[Para Ana]
... Ah, eu acho que vou mesmo "esquecer" de lhe contar a história do ridículo que eu fui daquela vez... Saramago tinha razão: “...o ridículo é como uma queimadura por dentro. Um ácido em cada momento reavivado pela memória, uma ferida infatigável”... Algumas décadas já se passaram, e aquele [ridículo] ainda me queima, até hoje!
Por ora, estou mesmo é preocupado com o meu trenzinho de lata... mais uma lembrança que resgatei assim, de um breve sonho da noite passada. O meu trem tinha cinco vagõezinhos, cor ocre, janelinhas pintadas de marrom, a locomotiva era uma maria-fumaça, e tinha até o compartimento de lenha!
Mas o curioso é que não me deram os trilhos, eu brincava com ele na terra mesmo! Imagina... eu passava horas sob a goiabeira do quintal do chalé amarelo, puxando o trenzinho de lata... fazia pontes com gravetos... Os vagões eram de passageiros, não de carga!
Ah, esta lembrança estava sob cinzas, parece... tenho de assoprar para ver melhor... Sabe que eu sonhei que brincava [novamente] com o meu trenzinho?! Agora, você sim, é que vai achar-me, doido, infantil, sei lá... Sabe, eu acho que a lembrança veio no sonho por que eu lhe falei dos trens lá em Araguari...

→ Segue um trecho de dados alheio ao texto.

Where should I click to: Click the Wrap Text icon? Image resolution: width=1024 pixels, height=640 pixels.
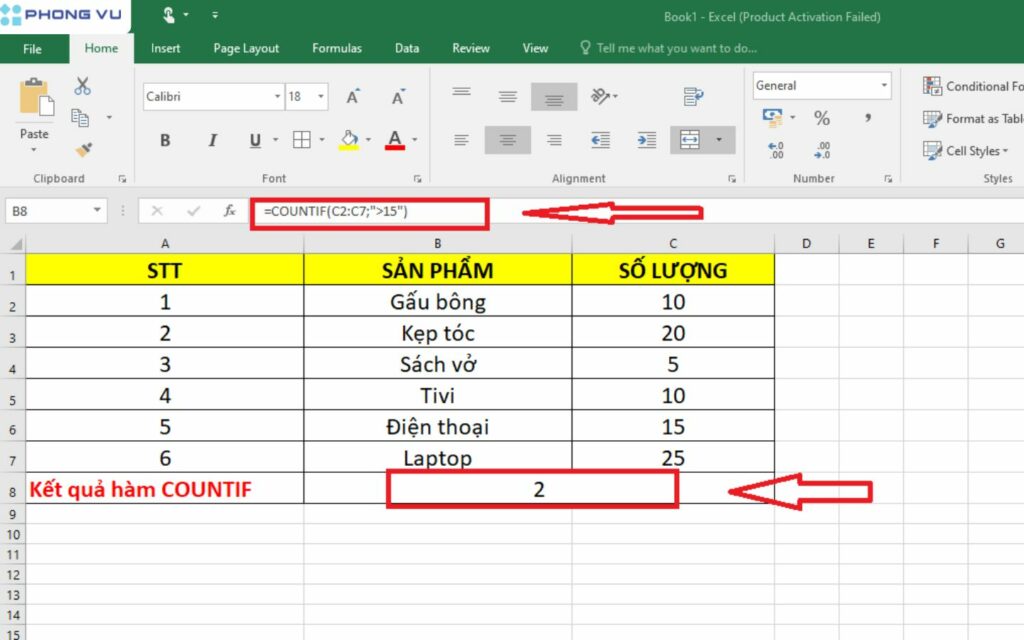tap(693, 97)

Todos os trens do mundo são menos importantes que o meu trenzinho de lata... pois o meu trem passava sob a goiabeira, atravessava a ponte de gravetos, e partia, do quintal do chalé amarelo, partia de Minas, sim, mas partia do MEU quintal... para o mundo!
Puxa vida... custei a arrancar esta lembrança lá do fundo! Quando eu morava nos USA, a saudade me fazia sonhar com muitas cenas da minha vida no Brasil — a fazenda Barreirão, o chalé [um dia, minha cabritinha caiu na privada de buraco... quase morre!], mas nunca sonhei com o meu trenzinho de lata, nunca!
E agora, o trenzinho voltou... e a goiabeira também! Mas esta sempre volta, sempre... ali, encostada no tronco da goiabeira, ficava uma pedra onde minha ia Lica se sentava para ser benzida pelo Seu João Vermelho... eu me lembro... ele falava assim: "vim descendo rio abaixo, quando vi Nossa Senhora em riba da pedra verde!..."
E o que mais ele dizia... ah, só se uma hipnose me ajudar a buscar! E o que ela fazia durante a reza?! Soltava uns puns sonoros, pois o Seu João, com seus 105 anos, era surdo... nem ouvia... e eu pensava: se ele está falando com Deus, então não vai mesmo ouvir um pum!
Ana, eu vou crescer, ah, se vou! Os sonhos é que não deixam... à noite, eu crio asas, eu voo longe, longe... aí, eu me recrianço!